本文:
はじめに、サファリンを宝石・ルースの観点から見てみましょう。独特の美しい灰青色や、多色性、よく似た石との区別も解説します。
■高品質なサファリンとは

サファリンは、産出量が少なく、存在そのものに価値があるレアストーンです。さらにルースに加工され、より高い評価を得るポイントは「カラー」「カラット」です。
サファリンは、青の濃淡が美しい宝石です。ガラス光沢があり、クリアで澄んだ輝きを放ちます。
本来は無色ですが、微量に含まれる鉄が発色要因となり、青色~青緑色を呈します。鉄の量によって、青の深みが変わります。
サファリンの青は灰青色と形容される、独特の雰囲気を持っています。青空というより、少し雲がかかった空。鼠(ねず)のような青。やや無機質な印象も与える、引き込まれそうな青です。
灰青色は、もっともサファリンらしい色ともいわれます。深い海の底、日没後の空のような澄んだネイビーブルーは、多様な青色の宝石の中でも、個性的な存在感です。
ほかにも、淡い赤色や紫色、黄色などもあります。希少なカラーは黄褐色やピンク、紫がかったピンクといわれます。
色合い豊かで、硬度は7.5。カットも日常使いもしやすい性質を持つサファリン。ただ、残念なことに、大きな結晶はほぼ産出しません。
結晶として見つかるサファリンの大半は、0.5カラット以下です。小粒な個体が多く、宝石質かつ0.5カラット以上のものは、滅多に見つかりません。
もし1カラットを超えるファセットカット済みのルースがあれば、計り知れない価値を持つはずです。
サファリンは、インクルージョンが少ない石です。透明度が高い個体ほど、価値が高まります。ルビーなど、他の鉱物のインクルージョンになる場合もあります。
■サファリンの多色性

サファリンの中には、多色性をもつ個体もあります。多色性とは、見る角度によって見える色が変化する光学現象です。
暗い色合いからは想像できないほど鮮やかに変化するケースもあり、コレクター魂を魅了します。
サファリンの多色性は、3色。黄色味のあるピンクや明青、濃青に変わるものや、無色・淡黄色・ピンクからラベンダーブルー、そして青みがかったグリーンやダークブルーに変化するものもあります。
■"サファリン"と"サファイア"

名前の由来にもなるほど似ている、サファリンとサファイア。ただし、実際はまったく別種の鉱物です。
サファリンとサファイア(コランダム)は、成分と硬度が異なります。
サファリン | サファイア(コランダム) | |
成分 | マグネシウム、アルミニウムを主成分とするケイ酸塩鉱物 | 酸化アルミニウム |
硬度 | 7.5 |
9 ※ダイヤモンドに次ぐ硬さ |
長い間「サファリンに赤色はない」とされていました。一方、サファイアを含むコランダムには赤色のルビーがあります。そのため「赤色の有無」も、サファリンとコランダムを見分ける一つの手段でした。
ただ、2007年、タンザニアで赤色のサファリンが発見され、この区別手法は使えなくなっています。
また、サファリンとよく似た石に、セレンディバイト(Serendibite)やベニトアイト(Benitoite) もあります。
それぞれを区別するポイントは、以下の通りです。

生データ:
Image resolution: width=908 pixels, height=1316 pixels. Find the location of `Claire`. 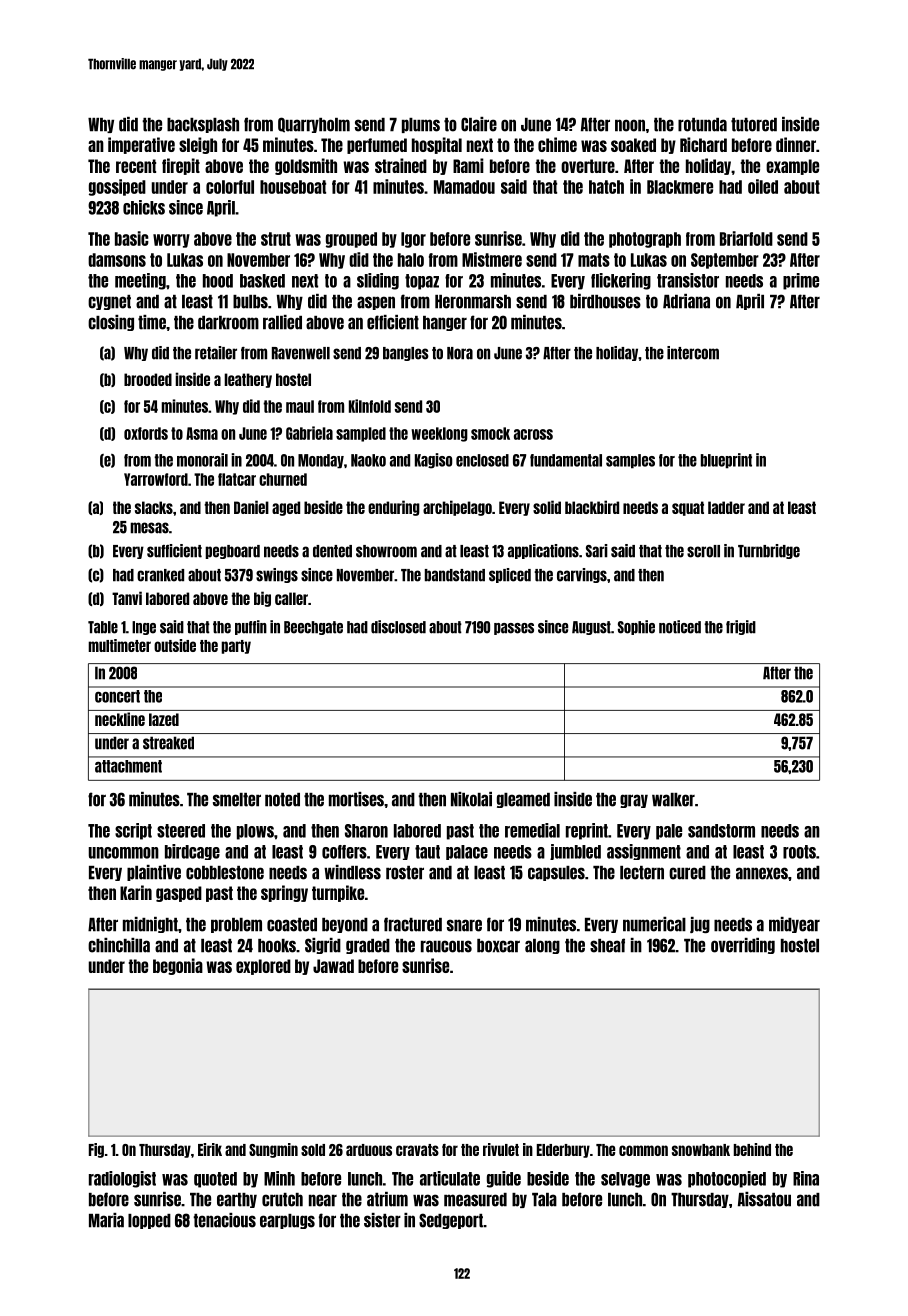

課題要件: 本文のうち「灰青色は、もっともサファリン」と「知れない価値を持つはずです。」の間を、両端の語句も含めて一字一句違えずに書き写してください。 この資料は、ここでの作業には一切関係しません。

解答例:
灰青色は、もっともサファリンらしい色ともいわれます。深い海の底、日没後の空のような澄んだネイビーブルーは、多様な青色の宝石の中でも、個性的な存在感です。
ほかにも、淡い赤色や紫色、黄色などもあります。希少なカラーは黄褐色やピンク、紫がかったピンクといわれます。
色合い豊かで、硬度は7.5。カットも日常使いもしやすい性質を持つサファリン。ただ、残念なことに、大きな結晶はほぼ産出しません。
結晶として見つかるサファリンの大半は、0.5カラット以下です。小粒な個体が多く、宝石質かつ0.5カラット以上のものは、滅多に見つかりません。
もし1カラットを超えるファセットカット済みのルースがあれば、計り知れない価値を持つはずです。